Oda a los libros electrónicos

Domingo, 26 de febrero de 2012

Hoy pasé unas 3 horas mirando libros en goodreads y perdí noción del tiempo. Fue como regresar a las épocas en las que la librería internacional era nueva y podía pasar horas de horas mirando los estantes, pero mejor.

Desde  mi infancia fui ratón de biblioteca, y el amor por los libros de mi padre lo heredé sin duda.  Mi colegio en Perú tenía una maravillosa biblioteca, enorme y abierta a todas horas: comía rapidísimo para poder ir a la biblioteca a pasar mi hora de almuerzo y no era la única.  Cada visita podía resultar en 3 a 5 libros bajo el brazo que me llevaría a mi casa para leer en los siguientes días: en el bus, en el aula, en mi cuarto durante la tarde.   Los estantes de las recomendaciones de los bibliotecarios eran invaluables, sabía que un libro seleccionado de esas áreas tendría mayor probabilidad de ser entretenido y exitoso que de las otras zonas misteriosas donde maravillas entre dos pastas  se codeaban con ladrillos del engaño que prometían para entregar enredos incomprensibles. Había libros grandes y pequeños, pastas duras y pastas blandas, todos con su sobrecito y tarjeta en la que iría mi nombre y la fecha en la que debería devolver el libro.  Pero no había manera de saber si un libro valía la pena sin arriesgarse.

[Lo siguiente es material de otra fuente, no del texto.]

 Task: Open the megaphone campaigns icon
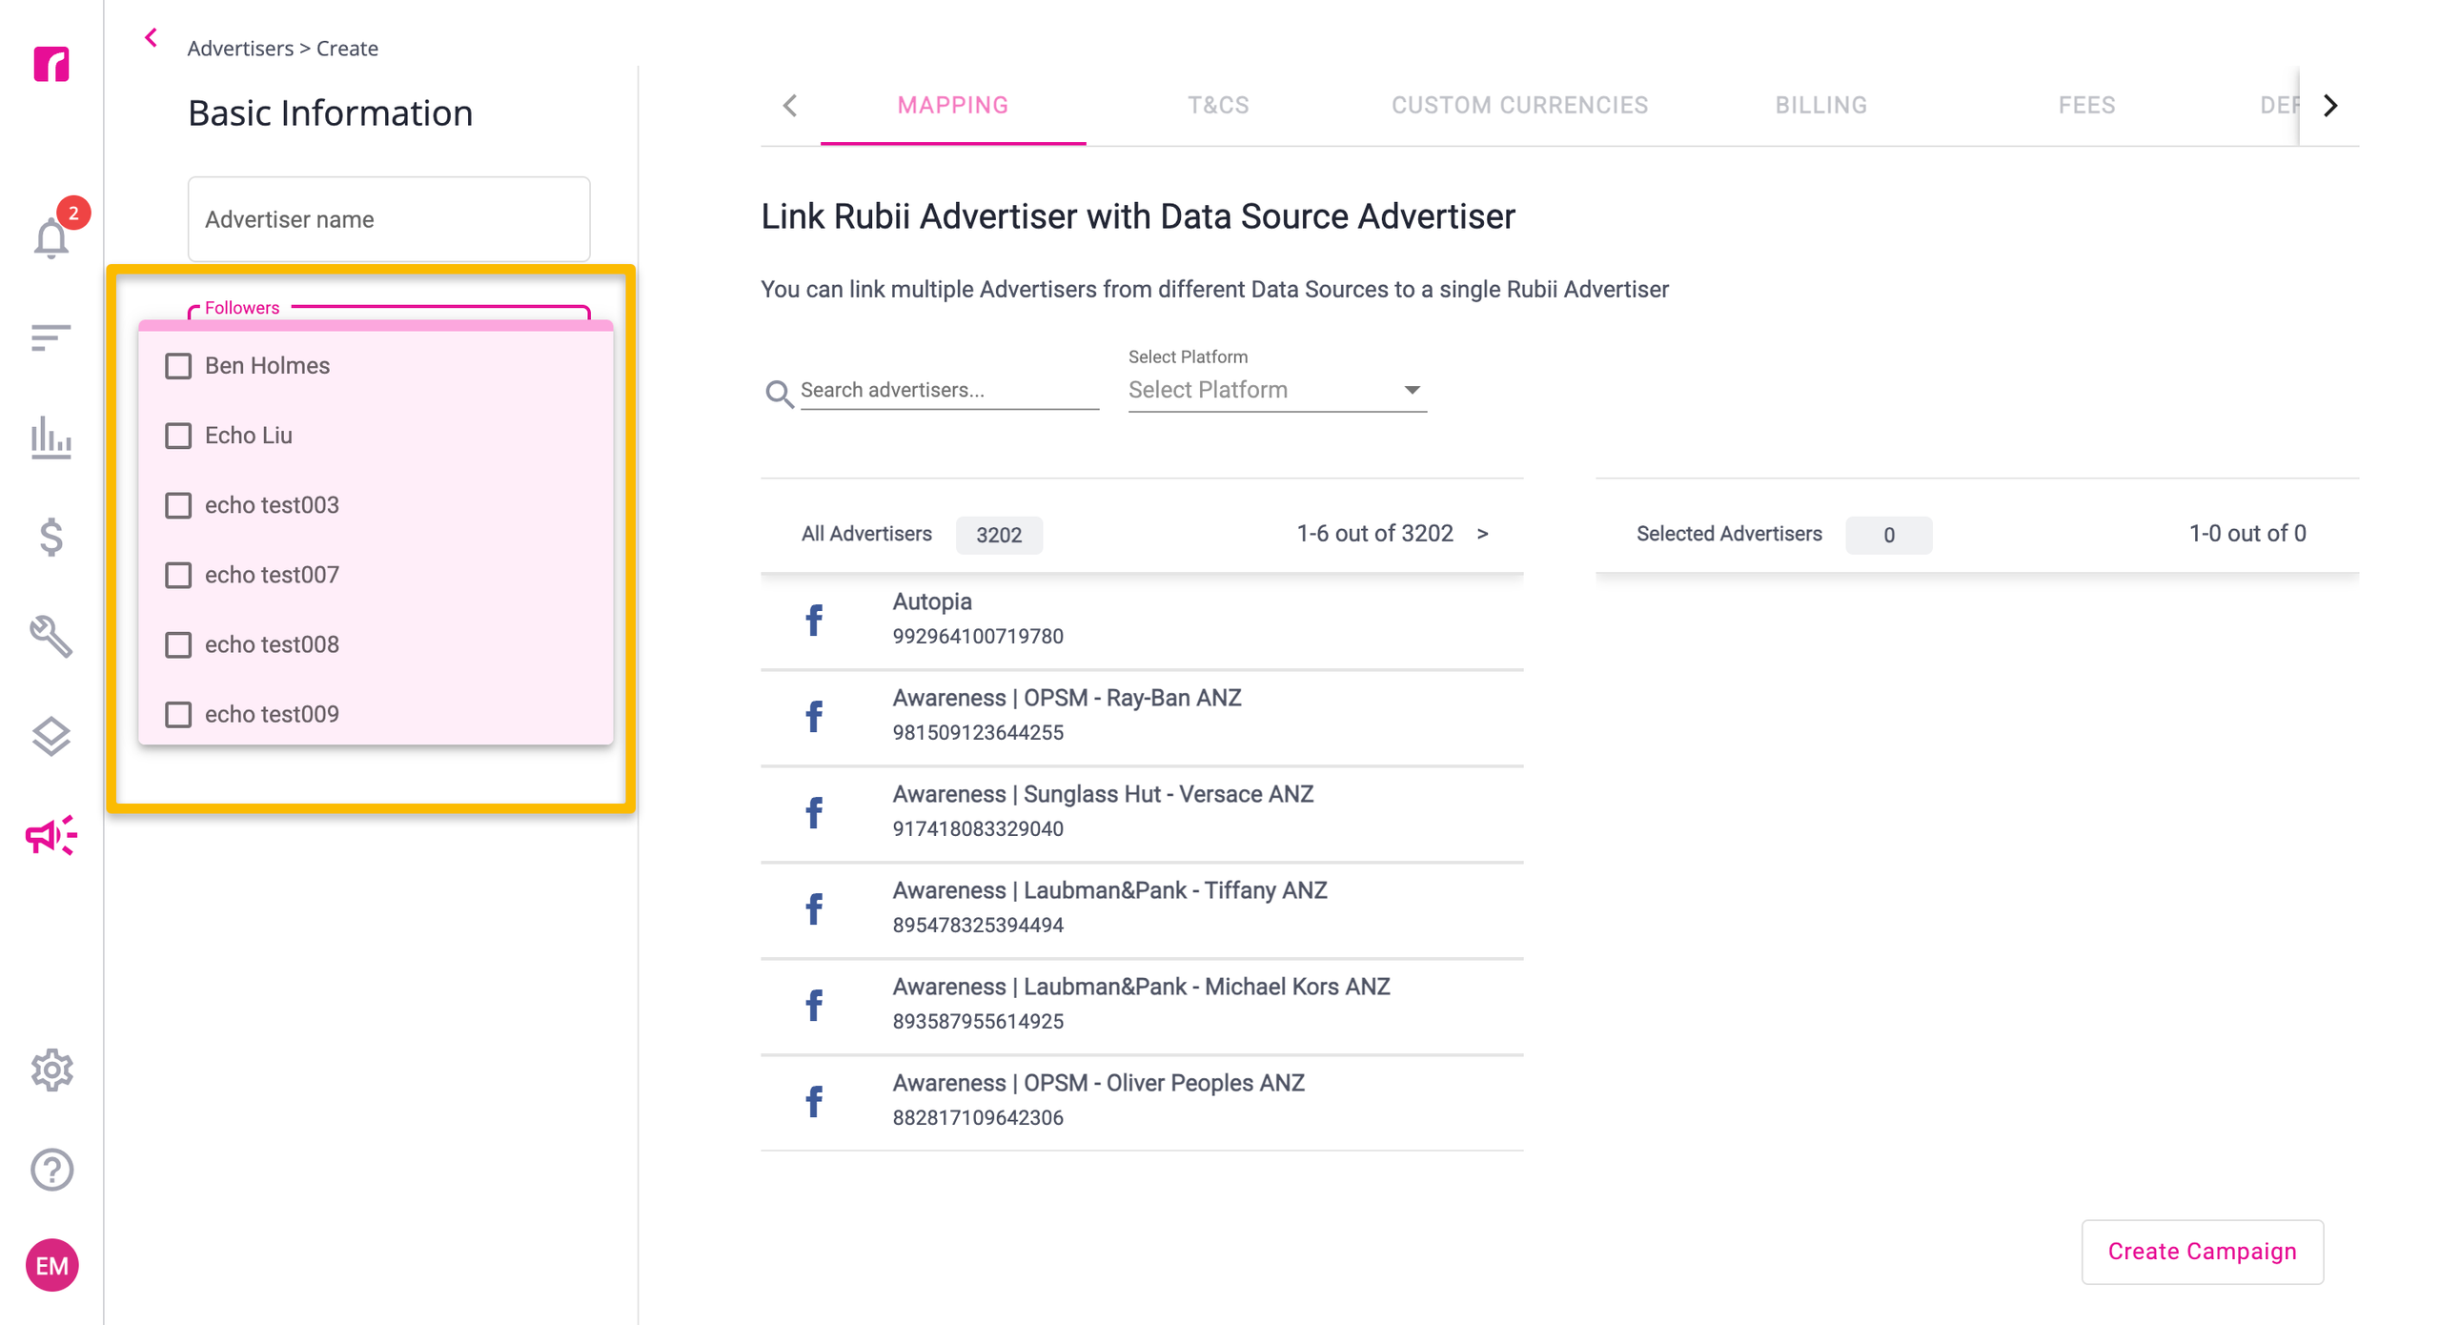(x=51, y=835)
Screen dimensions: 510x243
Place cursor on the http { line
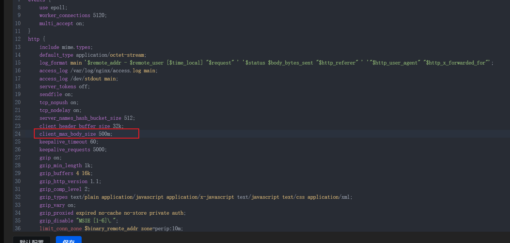(36, 39)
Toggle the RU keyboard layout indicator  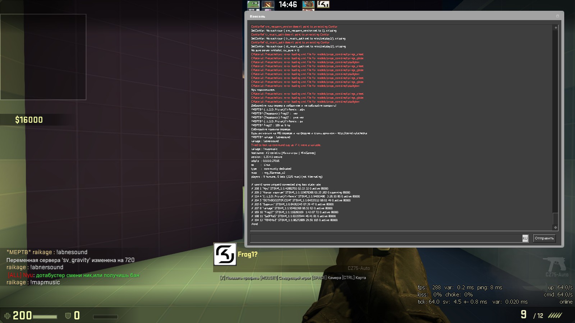pyautogui.click(x=525, y=238)
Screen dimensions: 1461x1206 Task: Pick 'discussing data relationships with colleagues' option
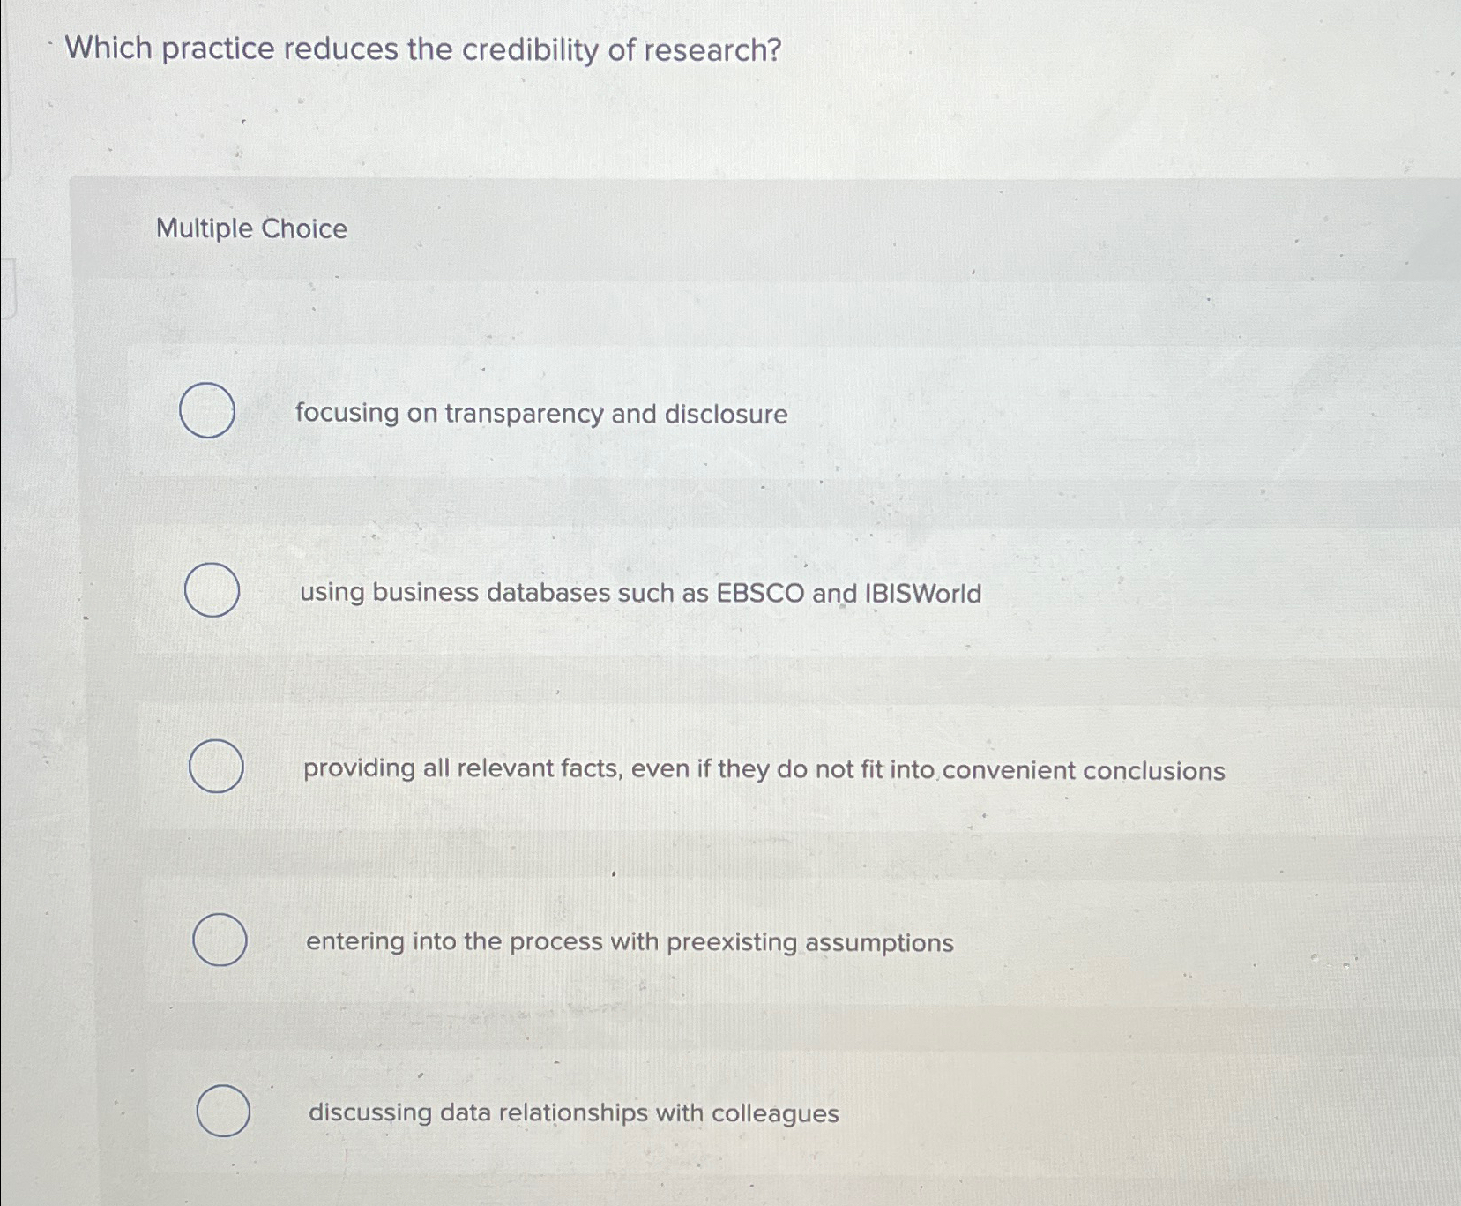[223, 1112]
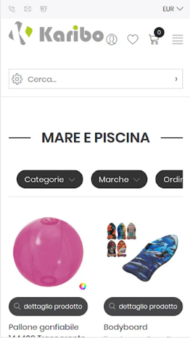
Task: Open the hamburger menu
Action: click(x=178, y=39)

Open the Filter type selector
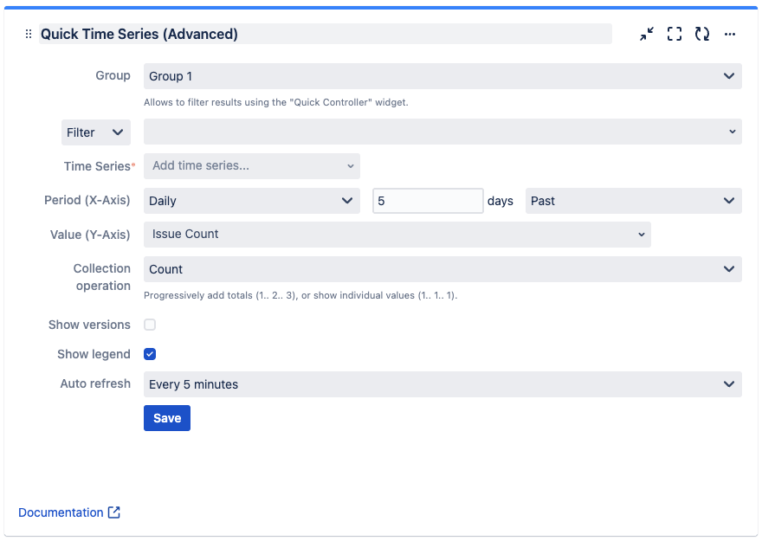pos(95,132)
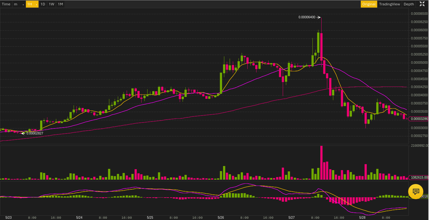Image resolution: width=429 pixels, height=220 pixels.
Task: Switch to the TradingView chart tab
Action: 390,4
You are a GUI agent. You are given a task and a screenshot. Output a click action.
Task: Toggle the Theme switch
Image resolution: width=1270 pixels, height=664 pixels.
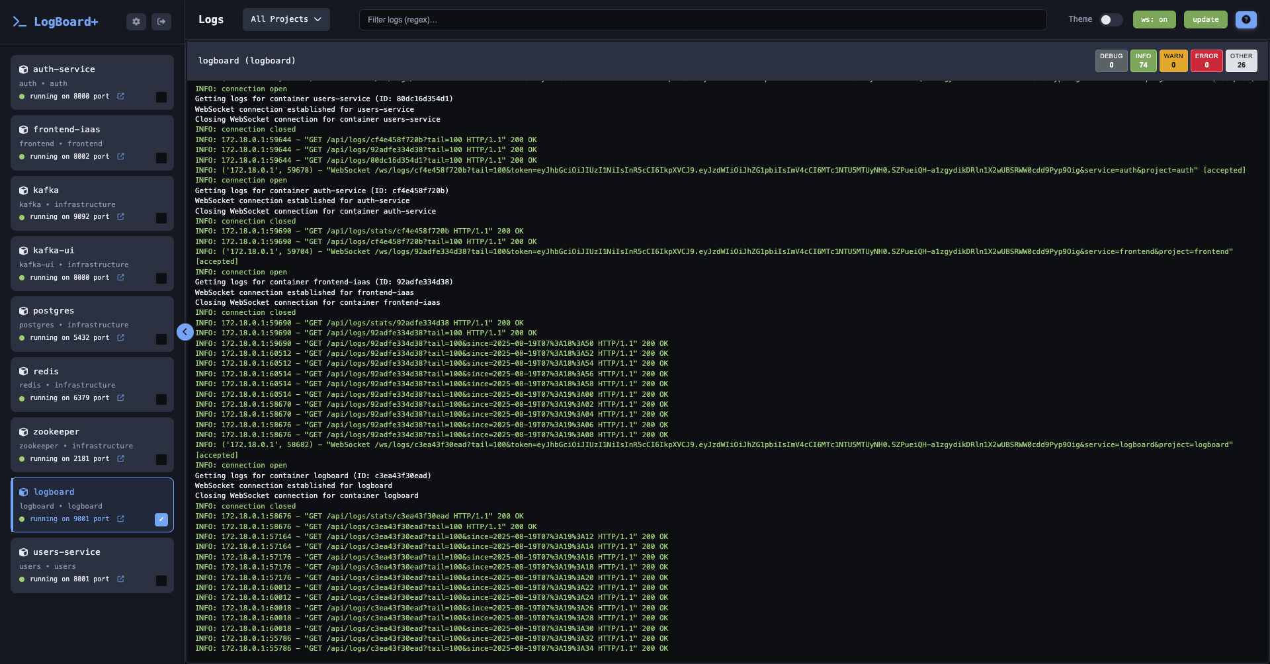1111,20
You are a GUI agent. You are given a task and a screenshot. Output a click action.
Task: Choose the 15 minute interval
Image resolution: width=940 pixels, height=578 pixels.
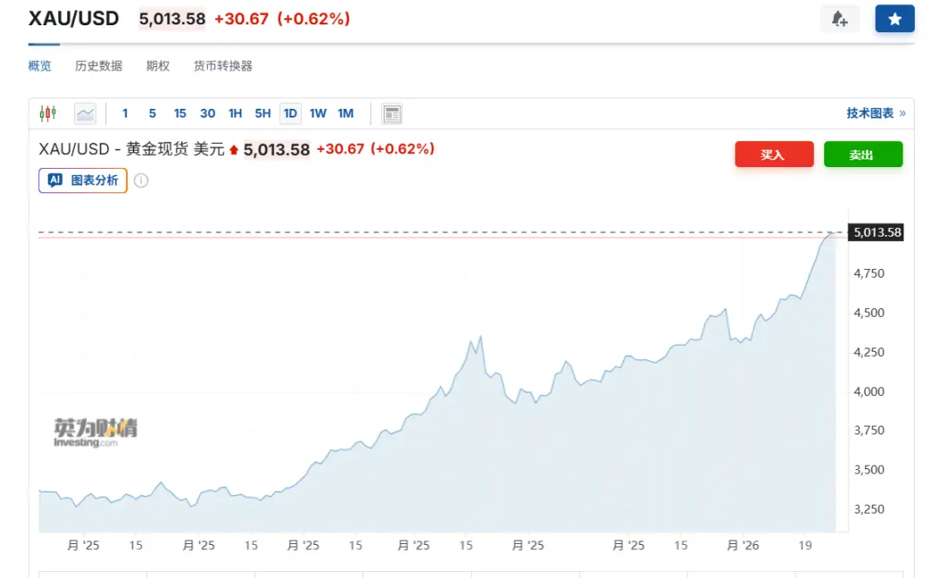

Entonces tengo que decir que esta época moderna, en la que puedo mirar en una página web una serie de libros que otra gente ha leído y puedo mirar si los han calificado bien le patea el rabo a esas épocas donde muchas veces me frustraba por no poder saber cuál sería mejor. En aquellas épocas podía sentarme entre estantes y mirar, abrir páginas, leer un capítulo y darle chance al libro. Hoy por hoy ni tiene uno tanto tiempo y ya no tengo acceso a bibliotecas, por lo que me encuentro frente a frente con un libro envuelto en plástico que no puedo abrir ni siquiera para determinar la calidad del papel, tamaño de letra, o si hay dibujitos o no. Hoy en día, sentada a mi computador puedo investigar las razones detrás de buenas o malas críticas a un libro: la gente deja comentarios y especifica qué es lo que no les gustó. A veces son justamente las cosas que también me incomodan y me ahorraron la plata, otras veces me doy cuenta que su disgusto proviene de que no le gustan ciertas cosas que a mi tal vez sí me gustarían, y le doy chance al libro.  Si veo algo que me gusta, inmediatamente puedo hacer otro click y ver cuánto costaría obtenerlo. Si viviera en algún lugar con un sistema bibliotecario decente, podría inclusive entrar en línea y ver si lo puedo descargar sin costo adicional.  Pero si alguien no tiene biblioteca o  tarjeta de crédito o si el libro que busca está bloqueado en su región… igual puede descubrir cómo obtenerlo en la mayoría de casos.  Cualquiera de esas opciones tarda entre segundos  y 3 minutos. Y ZAS. Tengo el libro en mi computador o en mi lector electrónico.

Me imagino con la tecnología de hoy en la biblioteca del ayer: mirar un libro y poder revisar qué es lo que otra gente ha comentado de él. Reconocer nombres de personas que lo han leído y les ha gustado me indicaría posibles amigos con los que me podría llevar bien si a mi también me termina gustando el libro.  Hubiera podido tener un control de todos los libros que leí durante un semestre, y lo que pensé de cada uno de ellos.  Bueno, tal vez eso último no: todavía soy malísima para escribir mis propias críticas literarias.

Hace unos años hubiera estado hoy frustrada: entre viernes y sábado me leí unos 3 libros y me quedé sin más que leer. Pero gracias a internet, a recomendaciones, listas y búsquedas, ya tengo una nueva lista y esta noche podré estar acurrucada con mis gatos, leyendo alguna de mis más recientes adquisiciones: todo con un click.